**Document section:**
- Born: Michael Richard Gee 3 July 1944 Cardiff, Wales
- Died: 21 January 2009 (aged 64) Cardiff, Wales
- Genres: Rock and roll; rockabilly;
- Instrument: Guitar
- Years active: 1960s–2008
- Formerly of: Shakin' Stevens' backing band

= Mickey Gee =

Michael Richard Gee (3 July 1944 – 21 January 2009) was a rock and roll guitarist who played alongside some of the most prominent Welsh musicians of the last forty years.

He died on 21 January 2009 in Cardiff, Wales, from emphysema.

==Career==
Born at 13 Garth Street, Cardiff, Gee's early influences were Scotty Moore and Chet Atkins and, aged 18, he went to Nashville and Memphis, but failed to meet his heroes. He worked in New York, on a working visa, but quickly left when he received draft papers for the US Army.
Early in his career Gee was the musical director of The Senators, Tom Jones' backing band when he was still known as Tommy Scott, and subsequently The Squires. Gee left and joined Joe Cocker's Grease Band.

Later in the 1960s, he played alongside Dave Edmunds and close friend, bassist John David Williams, in the band Human Beans. His relationship with Edmunds continued for many years playing on several of his records, most notably on his multi-million selling number one single "I Hear You Knocking" in 1970.

**Extracted information:**
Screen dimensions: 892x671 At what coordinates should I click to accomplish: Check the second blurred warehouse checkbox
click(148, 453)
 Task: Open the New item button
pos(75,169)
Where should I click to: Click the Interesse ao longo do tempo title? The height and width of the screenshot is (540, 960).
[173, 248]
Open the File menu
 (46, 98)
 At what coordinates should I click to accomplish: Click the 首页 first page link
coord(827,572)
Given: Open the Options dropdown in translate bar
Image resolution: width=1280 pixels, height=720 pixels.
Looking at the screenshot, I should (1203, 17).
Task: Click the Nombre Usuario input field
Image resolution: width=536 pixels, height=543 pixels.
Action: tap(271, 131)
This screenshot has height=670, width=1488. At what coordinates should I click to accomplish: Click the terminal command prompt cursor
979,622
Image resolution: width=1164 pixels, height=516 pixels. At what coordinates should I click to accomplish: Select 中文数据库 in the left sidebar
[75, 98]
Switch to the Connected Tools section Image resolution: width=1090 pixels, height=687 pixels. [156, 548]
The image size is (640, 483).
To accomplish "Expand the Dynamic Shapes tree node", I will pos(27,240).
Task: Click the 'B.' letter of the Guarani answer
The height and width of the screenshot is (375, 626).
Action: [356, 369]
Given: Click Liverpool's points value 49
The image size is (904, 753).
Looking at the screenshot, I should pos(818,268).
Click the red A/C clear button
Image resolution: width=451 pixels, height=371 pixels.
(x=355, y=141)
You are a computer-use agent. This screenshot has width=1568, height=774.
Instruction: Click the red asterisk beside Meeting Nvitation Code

**Task requirements:**
A. According to the Mickey Gee biography, what was the cause of his death?
B. Continue the biography of Mickey Gee from its last sentence.

**Answers to the exercise:**
A. Emphysema.

B.
Mickey also teamed up with drummer Rob (Congo) Jones and bassist/vocalist Eddie Williams to form the band Arthur Mellow in the 1960s. This trio produced some outstanding music and were highly thought of by fellow musicians. Congo went on to work with Dave Edmunds in Love Sculpture, spent time with Sassafras and toured with Budgie.

During the 1980s, Gee became a member of Shakin' Stevens' backing band adding lead guitar to the number one singles This Ole House, Green Door and Oh Julie (a relationship that dated back to a brief stint in Shaky's earlier backing band The Sunsets in 1971).

Gee's distinctive playing style was much in demand during the 1980s. Gee's band Memphis Bend regularly supported Carl Perkins on UK tours which led to Gee becoming part of Carl Perkins' star studded backing band in 1985, which, along with Edmunds, also included George Harrison, Ringo Starr and Eric Clapton for his Blue Suede Shoes: A Rockabilly Session. During the same year, Gee was involved in Bill Wyman's Willie and the Poor Boys project which also featured Charlie Watts and Jimmy Page.

Gee provided the soundtrack of the 1997 film Twin Town, and was still regularly performing until shortly before his death from emphysema at Cardiff's University Hospital of Wales in January 2009.

==Selected discography==
- Tom Jones and the Squires - On Stage (1965)
- Dave Edmunds – "I Hear You Knocking" (1970)
- Shakin' Stevens and the Sunsets – I'm No J.D. (1971)
- Dave Edmunds – Subtle as a Flying Mallet (1975)
- Geraint Watkins and the Dominators – Geraint Watkins and the Dominators (1979)
- Andy Fairweather Low – Mega Shebang (1980)
- Shakin' Stevens – Marie, Marie/This Ole House (1980)
- Dave Edmunds – Twangin... (1981)
- Shakin' Stevens – Shaky (1981)
- Dave Edmunds – D.E. 7th (1982)
- Shakin' Stevens – Give Me Your Heart Tonight (1982)
- Ted Herold - Ready Teddy (1982) (At the songs "Cool wie Humphry Bogart", "Ready "Teddy & "Alte Liebe rostet nicht")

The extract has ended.